__TASK BRIEF__:
Below this line are records; write out exactly the lines from the one containing "The image size" through the one containing "Task: Bookmark this page with star icon", with the pictures left out.

__RECORDS SHOWN__:
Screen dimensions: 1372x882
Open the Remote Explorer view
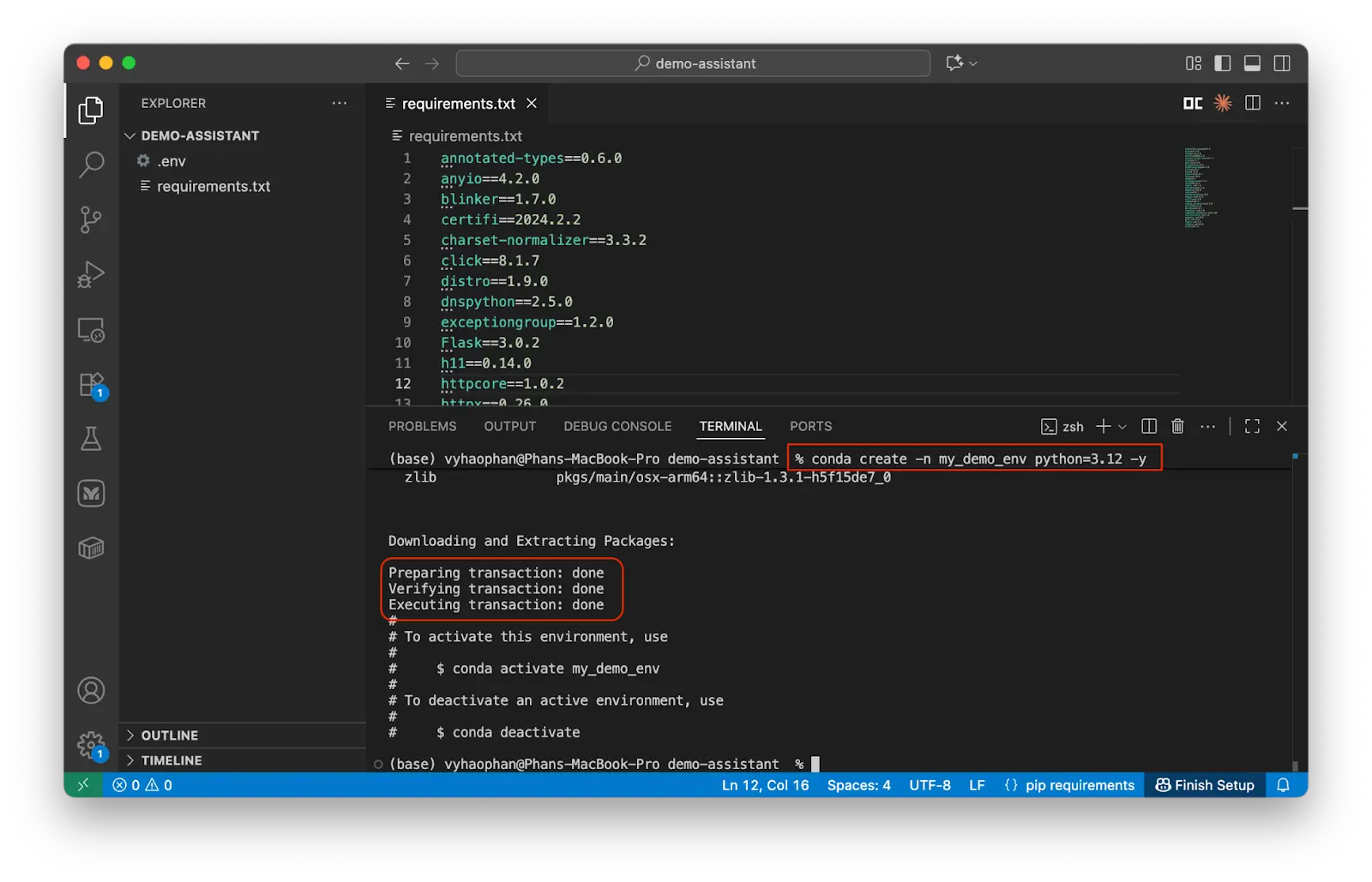point(91,330)
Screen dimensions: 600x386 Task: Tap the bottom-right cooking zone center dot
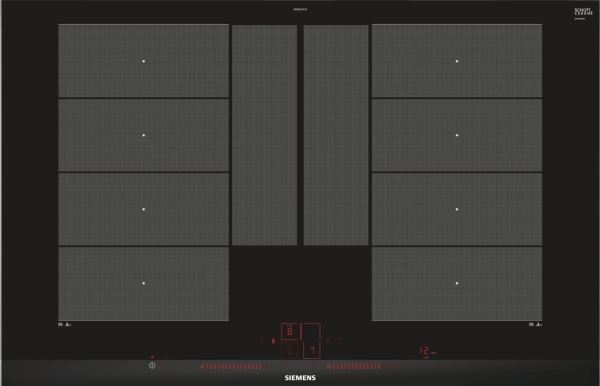[457, 283]
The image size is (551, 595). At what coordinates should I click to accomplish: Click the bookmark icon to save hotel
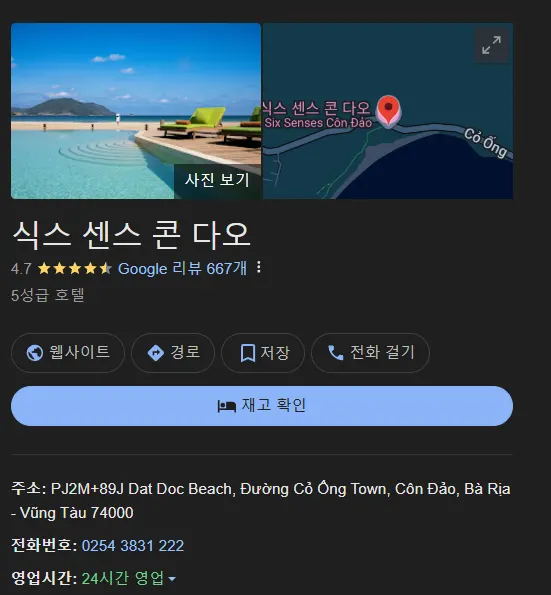pyautogui.click(x=247, y=353)
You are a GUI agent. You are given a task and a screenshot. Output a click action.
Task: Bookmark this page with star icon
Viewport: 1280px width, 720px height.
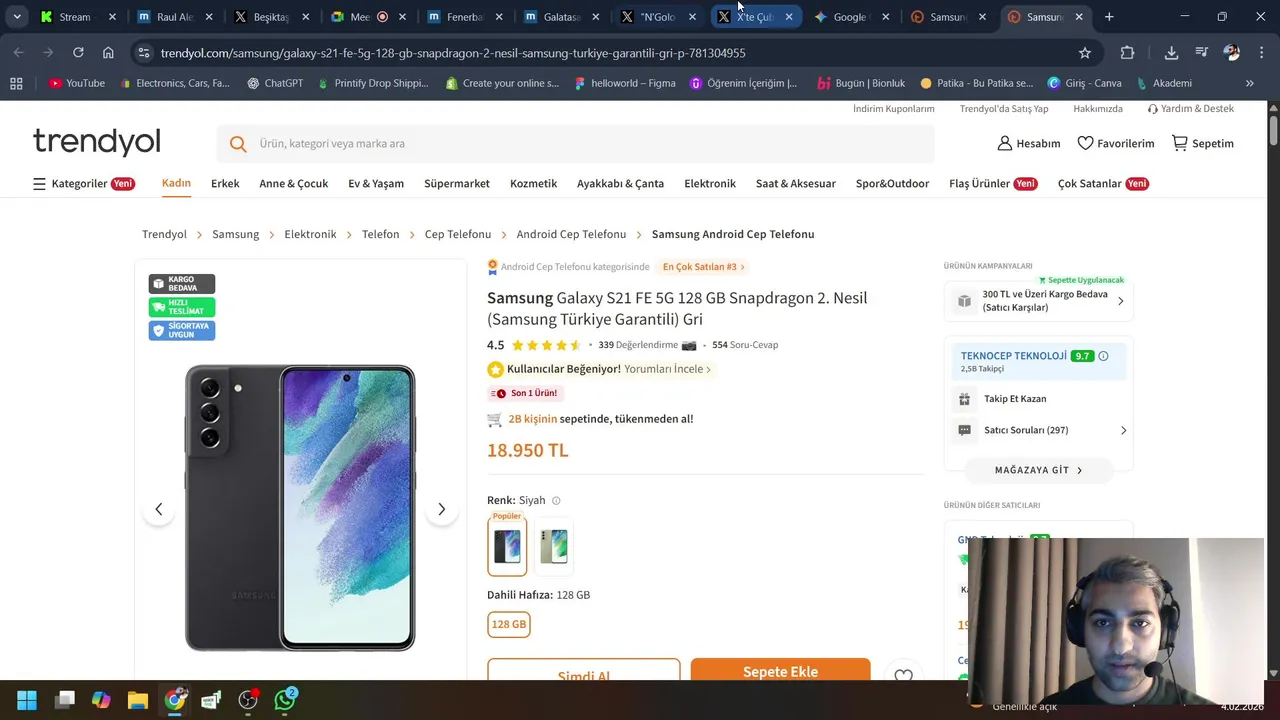coord(1085,53)
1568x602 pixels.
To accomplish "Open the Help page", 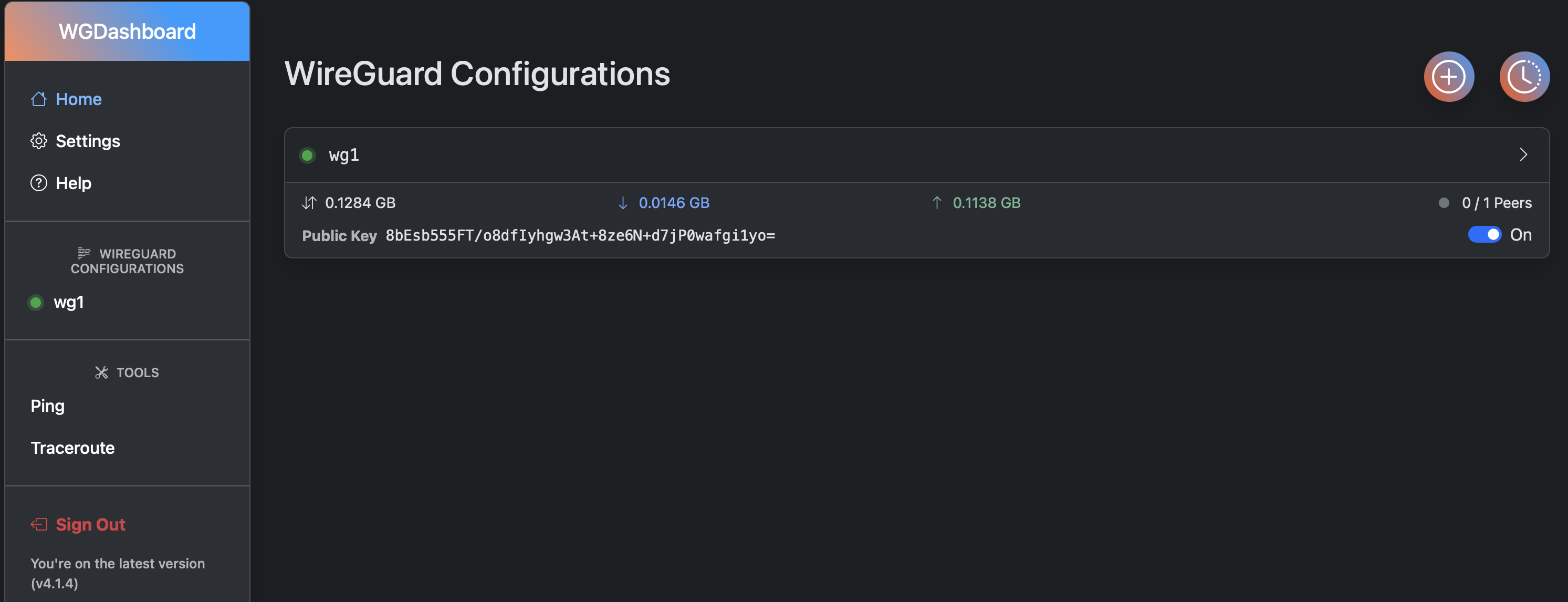I will tap(74, 183).
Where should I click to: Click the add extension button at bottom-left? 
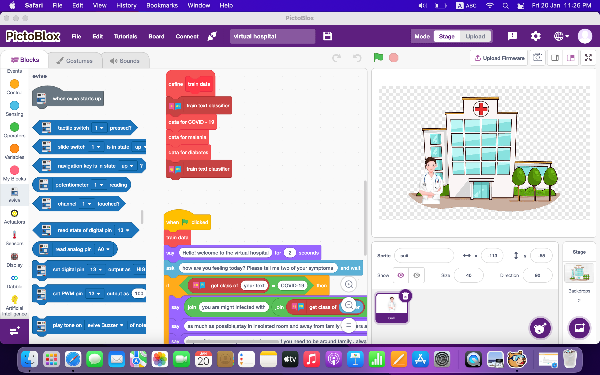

__YOUR RESPONSE__:
The image size is (551, 595). At what coordinates should I click to accomplish: Click the bookmark icon to save hotel
pyautogui.click(x=247, y=353)
You are a GUI agent. You are given a task and a screenshot. Output a click action.
Task: Bookmark this page with star icon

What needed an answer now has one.